Reserve 1/2 cup whole beans; mash remaining beans with fork. Combine all ingredients except Mexican Red Sauce and rolls; mix well. Shape into 1-1/2-inch balls. Place on 15-1/2 x 10-1/2 x 3/4-inch greased baking pan; bake at 375ºF. 20 minutes. Place meatballs in heated Mexican Red Sauce. From small ends remove part of soft centers of rolls to form cavities. Spoon 2 meatballs and sauce into cavity of each roll. Makes 8 sandwiches.

MEXICAN RED SAUCE

Sauté 1/2 cup chopped onion in 1 tablespoon oil. Add 1 can (10 or 11 -oz.) enchilada sauce and 1 can (1 5-oz.) tomato sauce. Heat 5 minutes; stir occasionally. Makes about 3 cups.

Chef’s tip: Make meatballs half the size and fill pita bread halves with 3 meatballs. Serve with sauce. Makes 8 to 10 sandwiches.
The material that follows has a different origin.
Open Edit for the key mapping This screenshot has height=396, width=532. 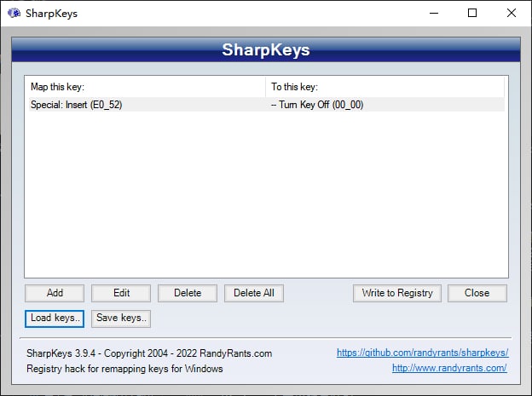(x=121, y=293)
Nutritional Information per Serving:

Calories-350, (From Fat-28%), Protein-16 g, Carbohydrate-46 g, Fat-11 g, Sodium-1121 mg, Potassium-597 mg, Dietary Fiber-6 g, Calcium-74 mg, Iron-4 mg, Vitamin A-737 iu, Vitamin C-11 mg, Cholesterol-93 mg

*For best results, soak and cook dry beans by preferred method.